EXERCISE DETAILS: Starting at the line that contains "Subhanallah, Ternyata Suara" in the listing below, write out every line word for word until you have written the line that contains "ayyulian (72, 113)".

SOURCE MATERIAL:
:::

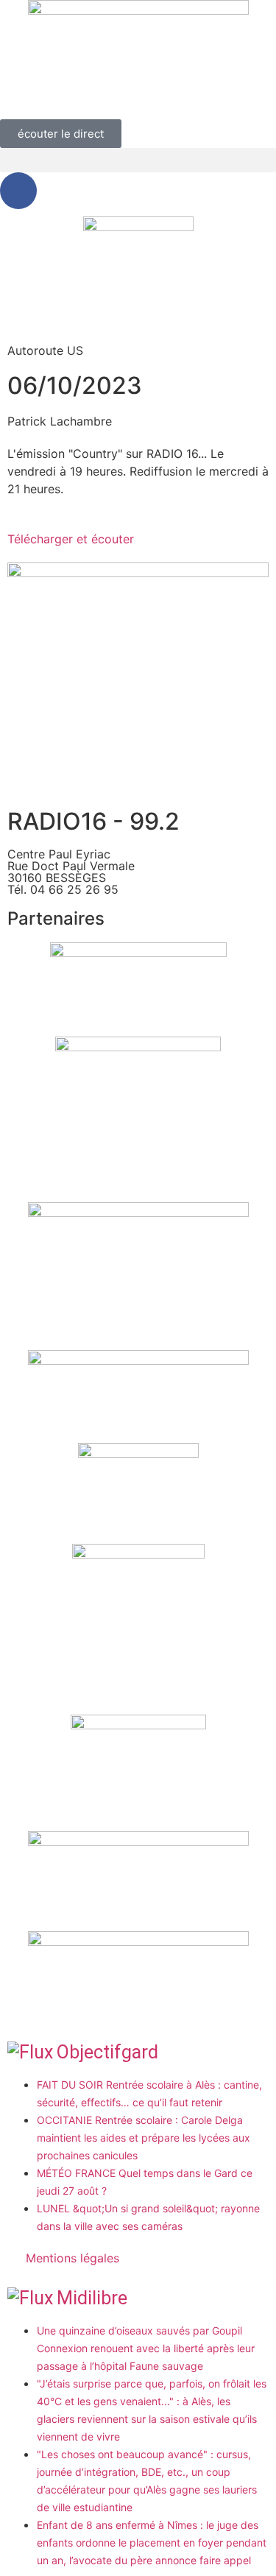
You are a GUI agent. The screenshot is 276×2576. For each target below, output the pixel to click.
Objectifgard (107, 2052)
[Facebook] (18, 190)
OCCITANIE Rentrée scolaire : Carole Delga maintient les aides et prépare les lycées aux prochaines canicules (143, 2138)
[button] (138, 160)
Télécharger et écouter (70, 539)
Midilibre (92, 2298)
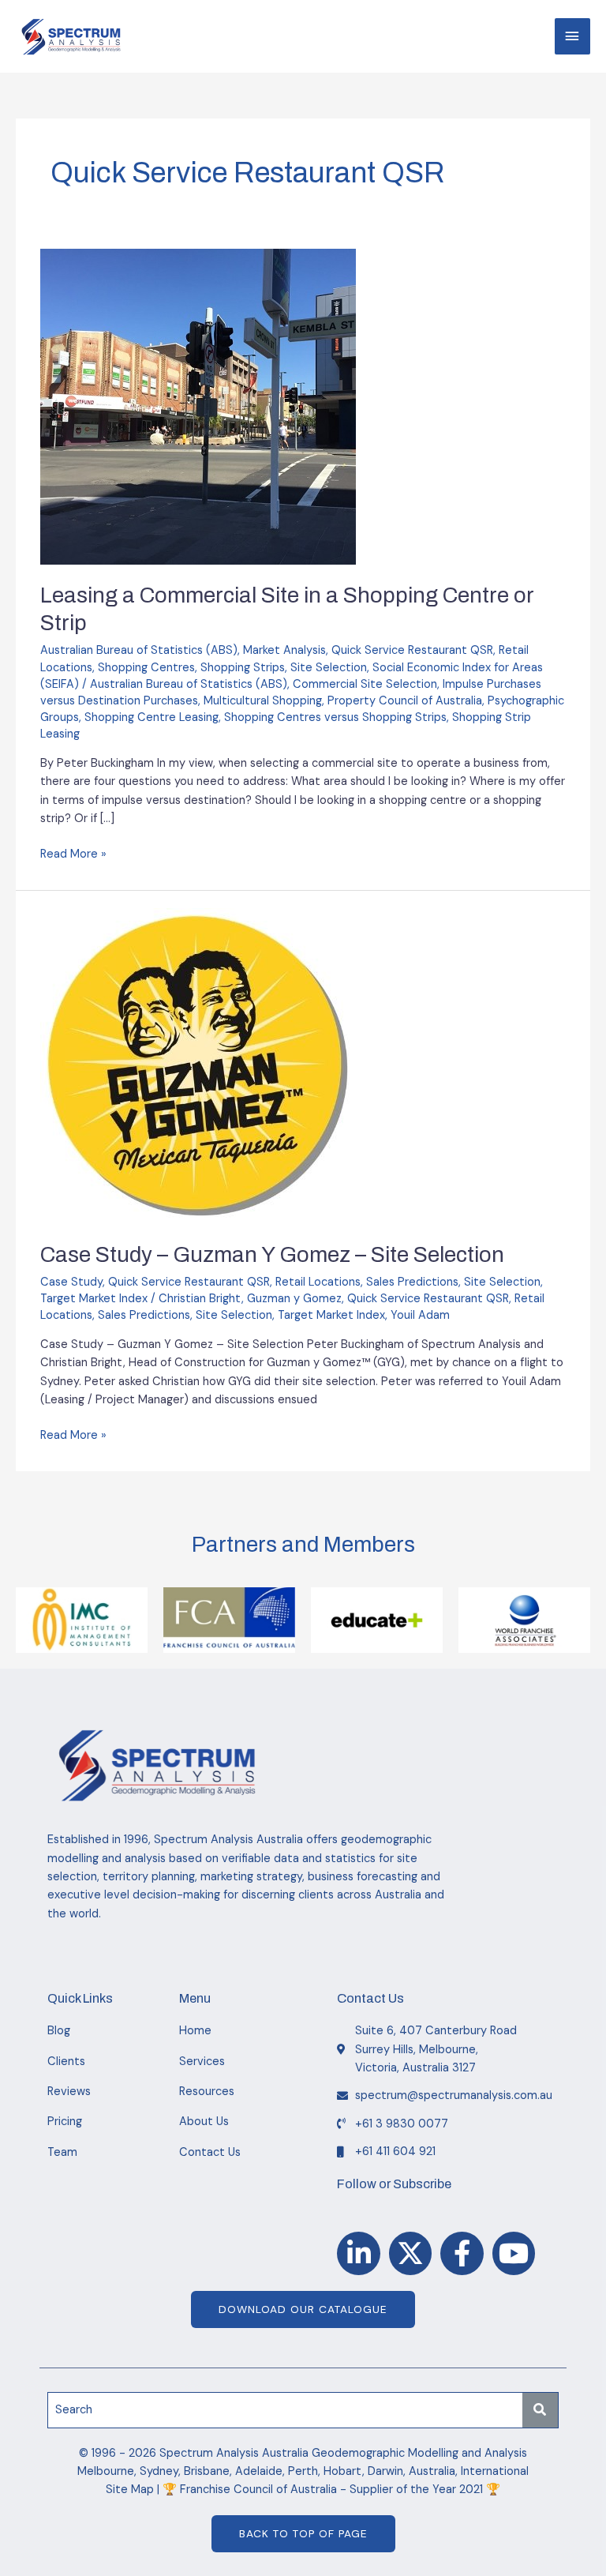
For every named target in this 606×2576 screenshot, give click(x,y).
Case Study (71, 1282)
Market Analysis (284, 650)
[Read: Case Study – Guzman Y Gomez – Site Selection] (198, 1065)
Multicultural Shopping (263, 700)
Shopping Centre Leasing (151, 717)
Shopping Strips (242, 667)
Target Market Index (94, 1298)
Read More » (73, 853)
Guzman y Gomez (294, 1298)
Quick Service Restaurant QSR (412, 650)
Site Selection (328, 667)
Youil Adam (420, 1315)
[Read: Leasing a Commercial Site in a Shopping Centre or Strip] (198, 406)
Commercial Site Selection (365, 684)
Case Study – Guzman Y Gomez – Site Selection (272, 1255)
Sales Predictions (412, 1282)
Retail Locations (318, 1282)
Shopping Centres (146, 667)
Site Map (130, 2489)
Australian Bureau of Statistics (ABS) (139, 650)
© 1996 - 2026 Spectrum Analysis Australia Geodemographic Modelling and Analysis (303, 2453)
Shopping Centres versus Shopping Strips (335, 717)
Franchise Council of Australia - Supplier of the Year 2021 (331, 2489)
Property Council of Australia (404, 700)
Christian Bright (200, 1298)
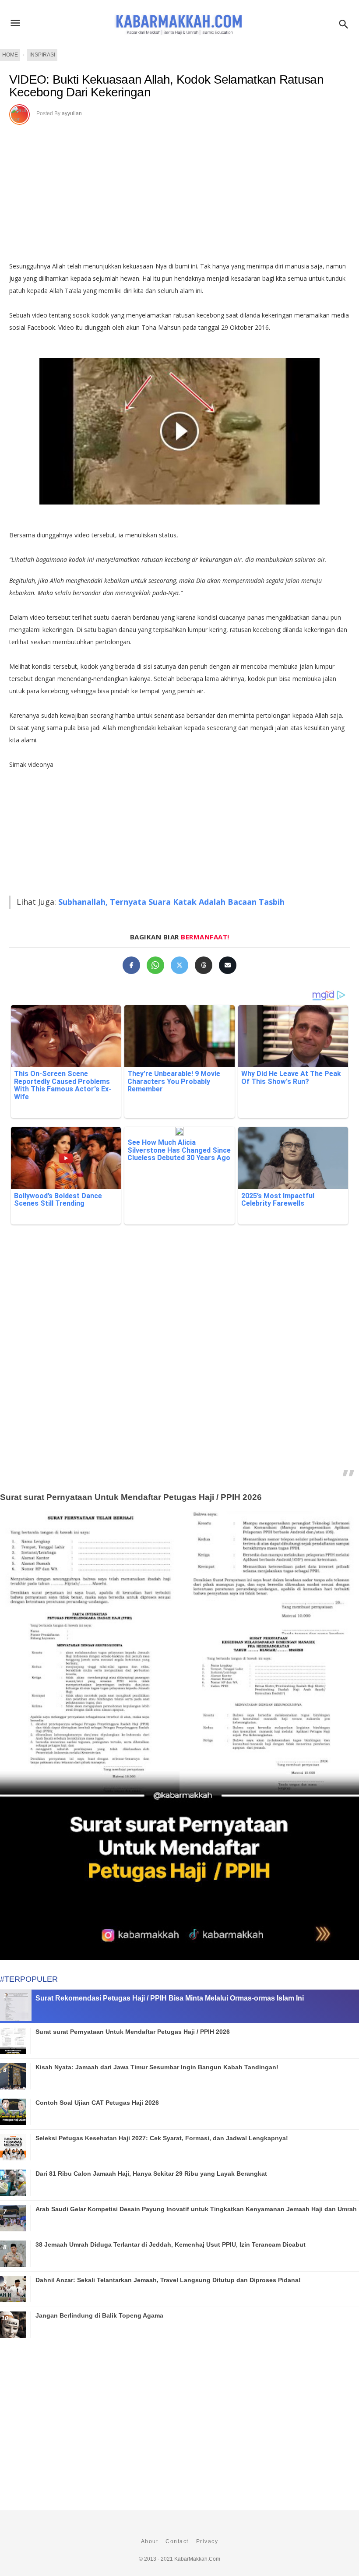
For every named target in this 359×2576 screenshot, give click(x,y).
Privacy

:::

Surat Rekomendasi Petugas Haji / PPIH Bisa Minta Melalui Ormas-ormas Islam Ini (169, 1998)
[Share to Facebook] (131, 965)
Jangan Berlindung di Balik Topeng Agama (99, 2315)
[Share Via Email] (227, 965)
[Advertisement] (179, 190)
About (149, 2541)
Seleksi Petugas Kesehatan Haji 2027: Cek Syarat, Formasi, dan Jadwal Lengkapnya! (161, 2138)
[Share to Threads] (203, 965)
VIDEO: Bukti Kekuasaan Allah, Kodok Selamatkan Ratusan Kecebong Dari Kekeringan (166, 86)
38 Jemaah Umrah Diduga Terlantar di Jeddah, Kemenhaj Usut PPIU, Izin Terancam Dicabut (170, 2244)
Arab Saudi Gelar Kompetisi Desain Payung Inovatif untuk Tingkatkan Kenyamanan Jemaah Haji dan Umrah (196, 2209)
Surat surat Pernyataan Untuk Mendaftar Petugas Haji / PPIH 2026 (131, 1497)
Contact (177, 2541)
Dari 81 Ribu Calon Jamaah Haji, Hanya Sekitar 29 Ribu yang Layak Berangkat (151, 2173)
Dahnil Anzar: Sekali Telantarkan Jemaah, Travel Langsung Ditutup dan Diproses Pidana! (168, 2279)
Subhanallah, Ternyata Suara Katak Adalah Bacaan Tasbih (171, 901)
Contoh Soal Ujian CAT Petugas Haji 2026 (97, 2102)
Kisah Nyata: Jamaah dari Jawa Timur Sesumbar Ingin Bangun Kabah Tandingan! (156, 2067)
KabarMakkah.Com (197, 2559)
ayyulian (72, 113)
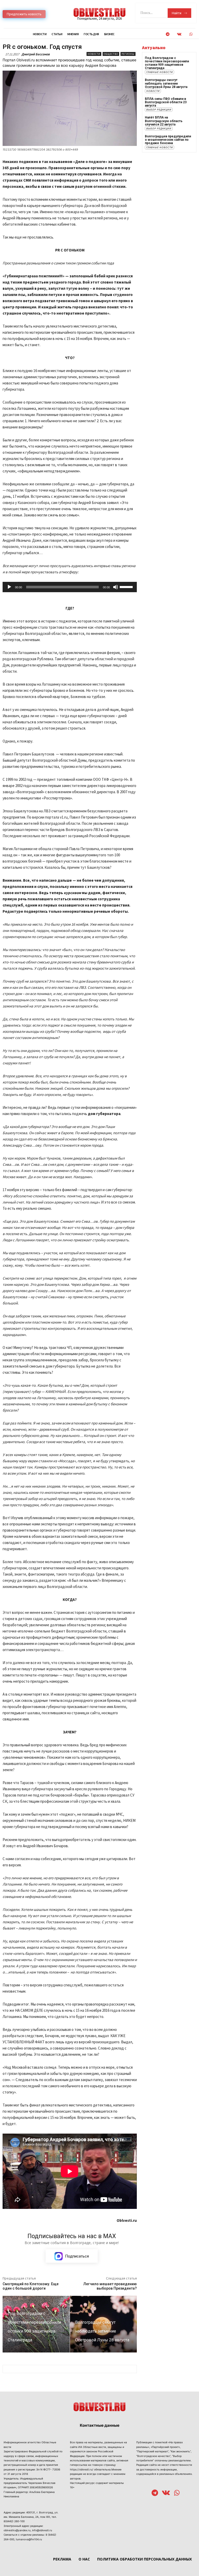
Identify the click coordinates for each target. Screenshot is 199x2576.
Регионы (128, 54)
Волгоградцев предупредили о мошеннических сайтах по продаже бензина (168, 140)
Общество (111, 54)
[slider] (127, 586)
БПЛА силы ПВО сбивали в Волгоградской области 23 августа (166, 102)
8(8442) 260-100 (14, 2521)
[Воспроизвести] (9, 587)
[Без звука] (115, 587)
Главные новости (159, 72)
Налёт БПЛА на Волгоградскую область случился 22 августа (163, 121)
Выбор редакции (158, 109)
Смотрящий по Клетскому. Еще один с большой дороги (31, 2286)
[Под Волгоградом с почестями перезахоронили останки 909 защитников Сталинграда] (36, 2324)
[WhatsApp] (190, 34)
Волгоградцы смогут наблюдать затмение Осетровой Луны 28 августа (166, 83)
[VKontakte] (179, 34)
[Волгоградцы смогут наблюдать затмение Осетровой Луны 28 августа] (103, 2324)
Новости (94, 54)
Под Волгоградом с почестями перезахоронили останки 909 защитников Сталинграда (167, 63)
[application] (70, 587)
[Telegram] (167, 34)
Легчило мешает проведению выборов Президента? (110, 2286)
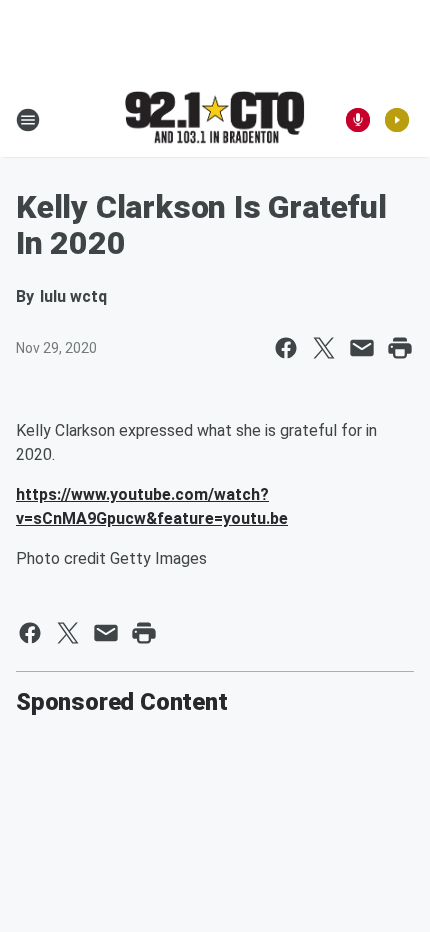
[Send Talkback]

:::

TASK RESULT:
Subhanallah, Ternyata Suara Katak Adalah Bacaan Tasbih (171, 901)
Contoh Soal Ujian CAT Petugas Haji 2026 (97, 2102)
Kisah Nyata: Jamaah dari Jawa Timur Sesumbar Ingin Bangun Kabah Tandingan! (156, 2067)
KabarMakkah.Com (197, 2559)
ayyulian (72, 113)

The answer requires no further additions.